Friday, August 18, 2006

Writer Tip #15 -- Exposition

Just what is exposition, you ask? As I sat down to write this blog, after covering the pot of chicken noodle soup on the stove to keep it warm for my husband, who is working late tonight at a job he’s had for about a year and a half, I thought it over.

I’m so tricky! That whole last sentence was exposition.

Any time you need to fill the reader in on what’s going on, you are using exposition. Let’s look at some other examples.

Cassidy tied on her apron and went to work bussing the table. This job wasn’t so bad, really, not like the job she’d had in San Antonio as a telemarketer. She couldn’t believe how rude some people could be. But maybe it was best not to think about San Antonio. That was where she met Jeff, with his intriguing eyes and his fascination with dead bodies. “I’m going to write a horror novel someday,” he told her. But then he explained that he was already engaged to someone named Jen. He’d never been serious about Cassidy; he’d really never even flirted with her, but still, a girl could dream.

We started this paragraph out in real time, then drifted in to exposition to explain some of the “why” she is where she is.

As a general rule, it’s best to only use exposition when you really need it. If you can, show things in real time. Perhaps I should have begun with Cassidy meeting Jeff, showing that in real time, then fast forward to her bussing tables. That way, I could have shown her feelings while they were current.

What you absolutely want to avoid at all costs is giving the reader page after page of exposition. In fact, even half a page is a bit much. If it needs to be there, you can break it up with dialogue, spread it over a few chapters, or turn it into dialogue.

Caution!! Don’t turn it into bad dialogue! For instance:

Gil turned to Cassidy. “Why won’t you go out with me?”

“It’s not you, Gil. It’s me. Last year, I lived in San Antonio and was working as a telemarketer when I met this guy named Jeff. He had intriguing eyes and a fascination for dead bodies. He told me he was going to write horror novels someday, and then he told me he was engaged to someone named Jen. We weren’t dating or anything; he’d never even flirted with me. But a girl can dream, right?”

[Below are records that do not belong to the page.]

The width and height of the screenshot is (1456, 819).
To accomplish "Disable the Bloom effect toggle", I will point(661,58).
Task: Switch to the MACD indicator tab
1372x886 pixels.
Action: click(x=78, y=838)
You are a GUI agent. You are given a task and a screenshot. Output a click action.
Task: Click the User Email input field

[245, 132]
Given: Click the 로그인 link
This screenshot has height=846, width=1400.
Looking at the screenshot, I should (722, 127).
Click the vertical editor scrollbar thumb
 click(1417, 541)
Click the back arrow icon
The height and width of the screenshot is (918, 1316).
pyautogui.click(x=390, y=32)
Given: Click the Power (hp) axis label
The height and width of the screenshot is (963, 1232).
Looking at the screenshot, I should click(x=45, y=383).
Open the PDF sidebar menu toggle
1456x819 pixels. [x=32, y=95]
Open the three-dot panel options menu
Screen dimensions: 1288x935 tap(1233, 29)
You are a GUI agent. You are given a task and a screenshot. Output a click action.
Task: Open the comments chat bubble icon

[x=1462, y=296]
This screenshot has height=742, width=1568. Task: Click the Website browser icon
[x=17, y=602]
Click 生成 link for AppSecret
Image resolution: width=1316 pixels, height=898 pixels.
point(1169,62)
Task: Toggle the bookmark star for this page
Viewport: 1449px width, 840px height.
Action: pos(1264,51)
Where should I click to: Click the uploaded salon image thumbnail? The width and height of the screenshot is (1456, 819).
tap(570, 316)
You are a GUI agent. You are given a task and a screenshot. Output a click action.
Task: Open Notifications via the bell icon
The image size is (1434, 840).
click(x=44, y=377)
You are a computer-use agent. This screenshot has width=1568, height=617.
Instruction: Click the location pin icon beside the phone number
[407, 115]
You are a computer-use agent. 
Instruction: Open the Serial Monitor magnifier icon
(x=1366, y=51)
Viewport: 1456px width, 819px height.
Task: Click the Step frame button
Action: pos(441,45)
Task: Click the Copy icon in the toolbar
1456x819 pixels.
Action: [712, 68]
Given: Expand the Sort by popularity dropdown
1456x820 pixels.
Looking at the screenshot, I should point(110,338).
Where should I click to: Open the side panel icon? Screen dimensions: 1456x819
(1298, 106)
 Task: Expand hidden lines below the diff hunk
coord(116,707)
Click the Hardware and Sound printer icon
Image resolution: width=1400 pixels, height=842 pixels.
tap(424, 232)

Dialogue shouldn’t be used to tell the reader what they need to know; it should be used to tell other characters what they need to know.

How about this, which is a happy medium:

Gil turned to Cassidy. “Why won’t you go out with me?”

“It’s not you, Gil, it’s me.”

“Is there someone else?”

“Yes. No. I mean, not really. But a girl can dream, right?” She thought about Jeff, the guy with the intriguing eyes she met while working as a telemarketer in San Antonio. He said he was going to write horror novels someday. What was he doing now?

“He must have been some guy.”

“He was. But he was engaged.”

“I’m sorry.”

But now, here’s the real question. Does it matter that she was working as a telemarketer? Does it matter that this all happened in San Antonio? Sometimes an author will spend a lot of time giving their character a background, and then it turns out, they don’t need it. Maybe her telemarketing career will come into play later in the book, but if it doesn’t, it’s perfectly all right to say that she met Jeff last summer in San Antonio. And if that’s not important to the plot, she could say that she met Jeff last summer. You want to give your reader enough details that they feel involved in the story, but don’t bog them down with exposition that’s not needed.

And if you’ve figured out who Jeff is, pat yourself on the back and treat yourself to an Otter Pop.


Annette Lyon said...

I figured it out! I think I'll treat myself to a truffle instead. So who's Cassidy?

Marsha Ward said...

Tristi, you can be a devil sometimes. So when are you gonna feature me in your blog?

Tristi Pinkston said...

Annette, Cassidy is a figment of my own imagination. (Better than being a fig newton) I'd take the truffle, too.

Marsha, you just keep your eyes peeled! You never know!

Jeff Savage said...

This Jeff guy sounds pretty charming all right. I like the whole eyes thing. But I'm sure his facination is not with dead bodies per se, but dead bodies that come back to life!

You crack me up, Tristi! When is your next book coming out?

Tristi Pinkston said...

I'll let you know that publication date as soon as I know it, Jeff.

Katie Parker said...

Cassidy may be a figment of Tristi's imagination, but I am undoubtedly one of the people who was nice to her when she was a telemarketer in San Antonio.

It must have been someone else who was rude and made her quit her job.

Tristi Pinkston said...

You're absolutely right, Katie. In fact, Cassidy asked me to be sure to thank you for being nice to her -- you were the only nice call she had that day.